Non grida parole: a quella velocità, sarebbero incomprensibili. «Io riesco a seguirlo perché sento dove sta», fa lei. La traccia sonora è come la mano di un angelo per la campionessa non vedente. E lui: «Potrei farle arrivare via radio il mio segnale ma Silvia non avrebbe alcuna idea di dove mi trovo. Invece sparo la mia voce nel microfono che ho nel casco. L'amplificatore, che porto in un piccolo marsupio sulla schiena, le fa capire con precisione dove sono passato pochi secondi prima».
Nelle Paralimpiadi di Torino 2006, ecco la coppia più affiatata, nello sport e nella vita (sono fidanzati da 10 anni): Lorenzo Migliari conduce Silvia Parente, che con lui conquista un oro nello slalom gigante, oltre a due medaglie di bronzo. Il rombo del vento metteva a dura prova la comunicazione.
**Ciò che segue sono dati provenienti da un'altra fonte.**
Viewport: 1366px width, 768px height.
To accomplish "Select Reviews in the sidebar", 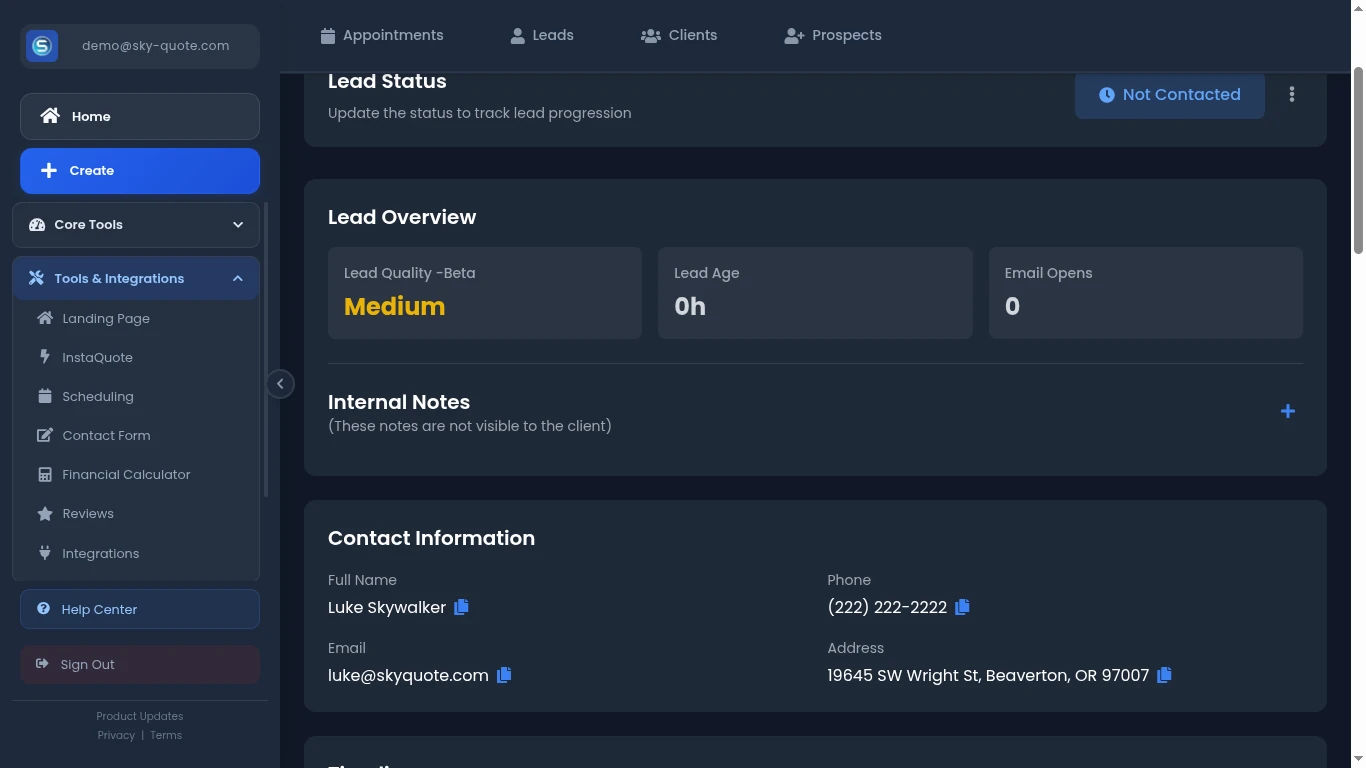I will [87, 513].
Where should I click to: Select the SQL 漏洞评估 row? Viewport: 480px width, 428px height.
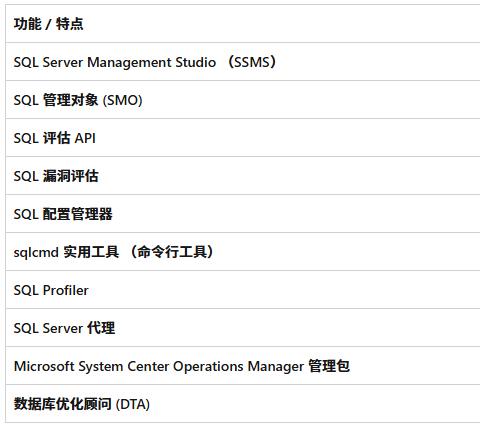tap(243, 176)
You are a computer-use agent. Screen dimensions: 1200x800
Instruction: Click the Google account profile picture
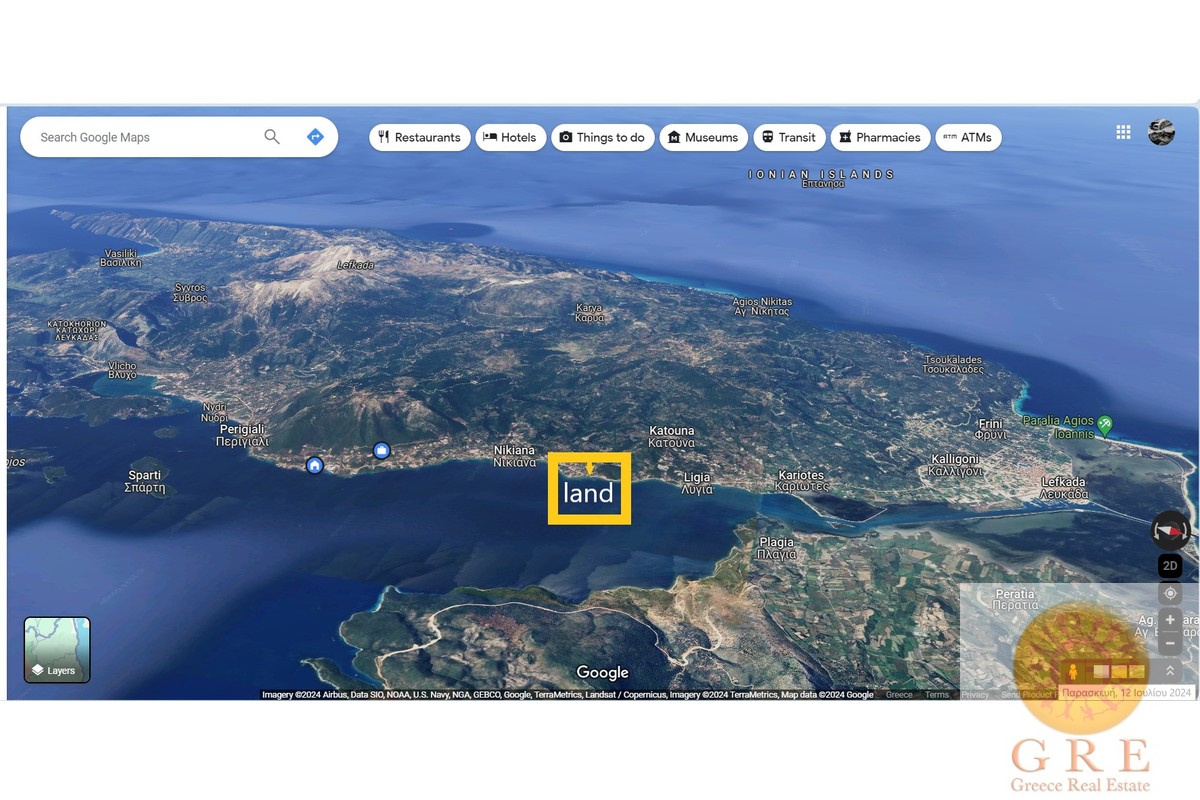[x=1161, y=132]
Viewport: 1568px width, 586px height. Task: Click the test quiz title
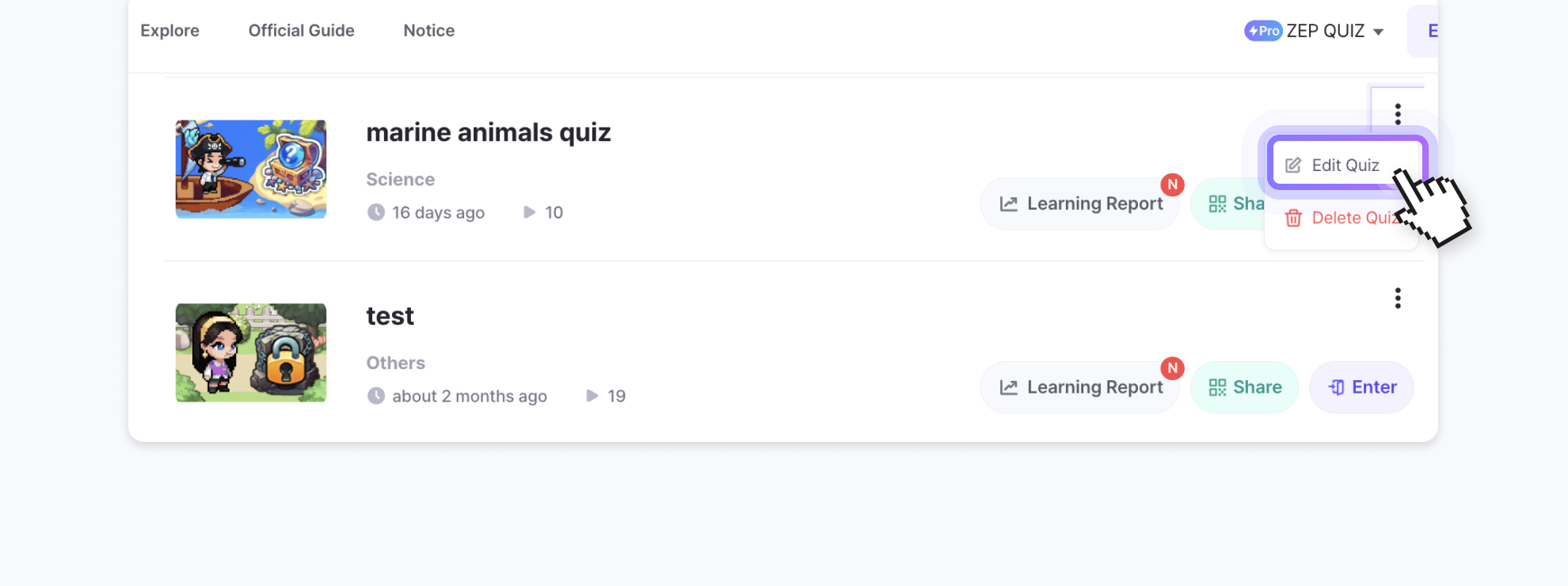point(390,316)

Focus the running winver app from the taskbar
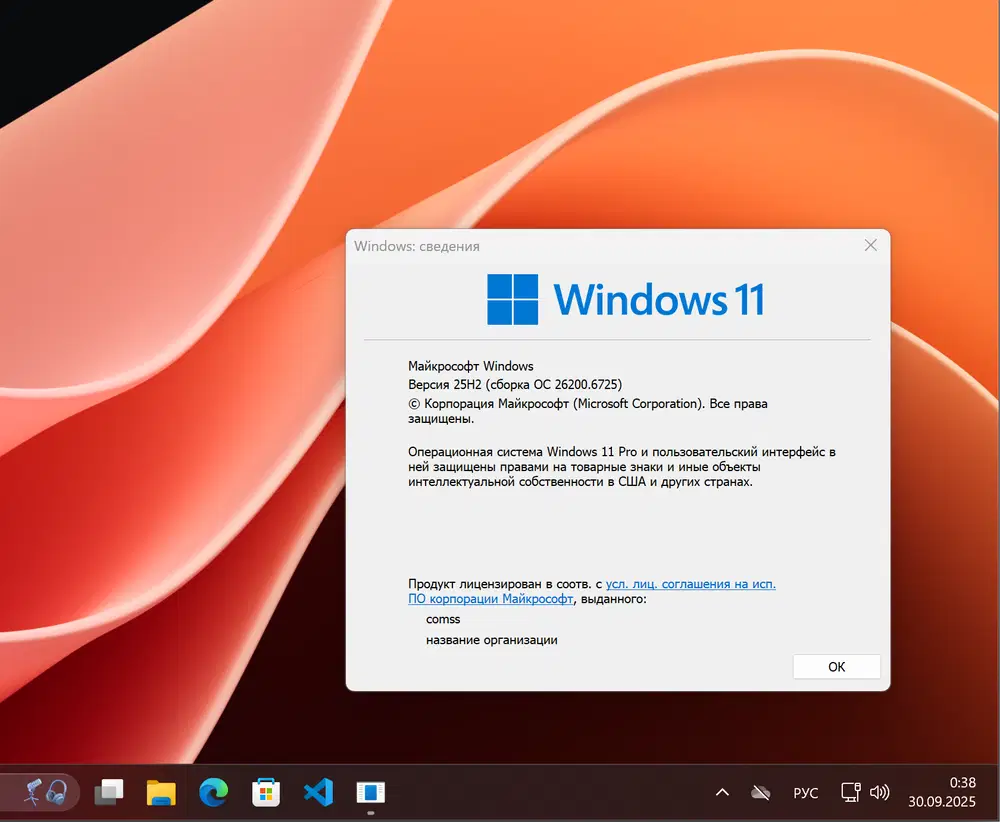tap(370, 791)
«Era come se andassimo a 150 all'ora» racconta Lorenzo. Le raffiche spostavano fisicamente le onde sonore; «era un'impresa impossibile intuire da dove partiva il segnale», riferisce lei. Ma il circuito elettronico, dotato di batteria e megafono, ce l'ha fatta. E, forte della sua volontà, "occhi di tigre" ha vinto. Perché in tribuna l'hanno denominata così. Alle Paralimpiadi Silvia, per regolamento, deve portare una mascherina nera, dimostrare di essere una non vedente assoluta (rispetto agli sciatori ipovedenti, che con un decimo di vista riescono in qualche modo a distinguere la sagoma della guida che li precede). E sulla mascherina nera di Silvia, la sorella di Lorenzo ha dipinto due occhioni gialli di felino.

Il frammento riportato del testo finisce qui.